Virtual hardware templates are called "flavors" in OpenStack, defining sizes for RAM, disk, number of cores, and so on. The default install provides five flavors.
These are configurable by admin users (the rights may also be
delegated to other users by redefining the access controls for
compute_extension:flavormanage in
/etc/nova/policy.json on the nova-api server).

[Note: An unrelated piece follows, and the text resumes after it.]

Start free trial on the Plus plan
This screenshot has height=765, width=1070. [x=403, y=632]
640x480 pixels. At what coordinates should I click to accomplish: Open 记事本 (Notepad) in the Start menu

To get the list of available flavors on your system, run:
$ nova flavor-list
+----+-----------+-----------+------+-----------+\+-------+-\+-------------+
| ID | Name | Memory_MB | Disk | Ephemeral |/| VCPUs | /| extra_specs |
+----+-----------+-----------+------+-----------+\+-------+-\+-------------+
| 1 | m1.tiny | 512 | 1 | 0 |/| 1 | /| {} |
| 2 | m1.small | 2048 | 10 | 20 |\| 1 | \| {} |
| 3 | m1.medium | 4096 | 10 | 40 |/| 2 | /| {} |
| 4 | m1.large | 8192 | 10 | 80 |\| 4 | \| {} |
| 5 | m1.xlarge | 16384 | 10 | 160 |/| 8 | /| {} |
+----+-----------+-----------+------+-----------+\+-------+-\+-------------+The nova flavor-create command allows authorized users
to create new flavors. Additional flavor manipulation commands can be
shown with the command:
$ nova help | grep flavor
Flavors define a number of parameters, resulting in the user having
a choice of what type of virtual machine to run—just like they would have
if they were purchasing a physical server. Table 10.1, “Flavor parameters” lists the elements that can be set. Note
in particular extra_specs, which can be
used to define free-form characteristics, giving a lot of flexibility
beyond just the size of RAM, CPU, and Disk.